■ **Work task A**
Answer these questions from the passage on the attack on Emmanuel, marking each answer with its matching numeral:
(i) What weapon did the assailant use to stab the bishop?
(ii) Where was Emmanuel when he gave his online audio sermon on 18 April 2024?
(iii) What injury did Emmanuel say he had suffered in his first sermon after the attack?
■ **Work task B**
In the passage on the attack on Emmanuel, turn the paragraph beginning "According to the NSW police commissioner Karen Webb" into a bulleted list that keeps its main facts.
■ **Work task C**
List every full date in the passage on the attack on Emmanuel, and give the event the passage ties to each one.

■ **Passage to read**
--

On 15 April 2024, shortly after 7:00 pm, Emmanuel was attacked by a 16-year-old Muslim during a sermon at Christ The Good Shepherd Church. At a pulpit, the assailant set upon Emmanuel from the latter's right and stabbed the bishop repeatedly with a switchblade until he fell after sustaining lacerations to his head; the perpetrator then stabbed five others. Just after the attack, Emmanuel prayed for the assailant.

According to the NSW police commissioner Karen Webb, Emmanuel underwent surgery and was 'lucky to be alive' In a video released by a churchgoer, the attacker was also heard saying 'if he [the bishop] didn't insult my prophet [Muhammad] and religion...I wouldn't have come here'. Police described the attack as 'religiously motivated Islamist' According to Emmanuel, about one month before the stabbing, threats were posted on TikTok, stating Emmanuel 'has two weeks to live'.

=== Emmanuel's response ===
In an online audio sermon at Liverpool Hospital on 18 April 2024, Emmanuel again forgave the attacker—and demanded his followers not seek revenge. He stated:

'Love never fails... whatever has happened to me personally I thank the Lord Jesus...I forgive whoever has done this act and I say to him, you are my son, I love you and I will always pray for you. And whoever sent you to do this, I forgive them as well, in Jesus' mighty name...I have nothing in my heart but love for everyone, whether this person is Christian or not, that is totally beside the point...I am doing fine, I am recovering very quickly.

Ten days later on 29 April 2024, in his first sermon after the attack—which marked Eastern Orthodox Palm Sunday—Emmanuel stated that he lost his right eye and was wearing an eyepatch. He declared his eye injury as a 'sacrifice', and said it should be taken as an indication of love towards Muslims, before addressing the topic of freedom of speech.

--

■ **Provided data**
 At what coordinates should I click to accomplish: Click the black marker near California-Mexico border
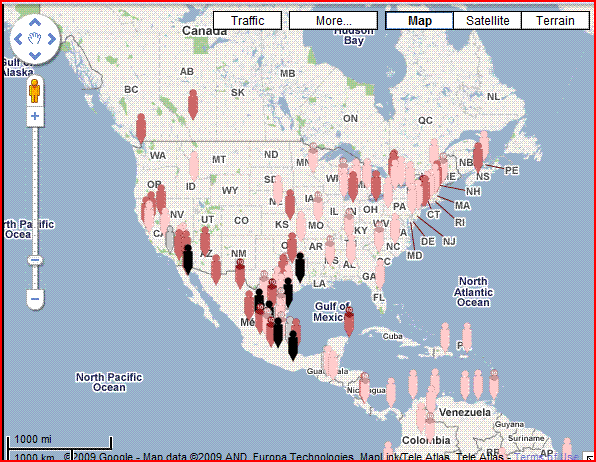[188, 260]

--

■ **Answer A**
(i) A switchblade.
(ii) At Liverpool Hospital.
(iii) He had lost his right eye.

■ **Answer B**
- NSW police commissioner Karen Webb said Emmanuel had surgery and was "lucky to be alive."
- In a video released by a churchgoer, the attacker said he would not have come if the bishop had not insulted his prophet and religion.
- Police called the attack "religiously motivated Islamist."
- Emmanuel said that about one month before the stabbing, threats on TikTok said he "has two weeks to live."

■ **Answer C**
- 15 April 2024: Emmanuel was attacked during a sermon at Christ The Good Shepherd Church.
- 18 April 2024: Emmanuel gave an online audio sermon at Liverpool Hospital in which he forgave the attacker.
- 29 April 2024: Emmanuel gave his first sermon after the attack, on Eastern Orthodox Palm Sunday.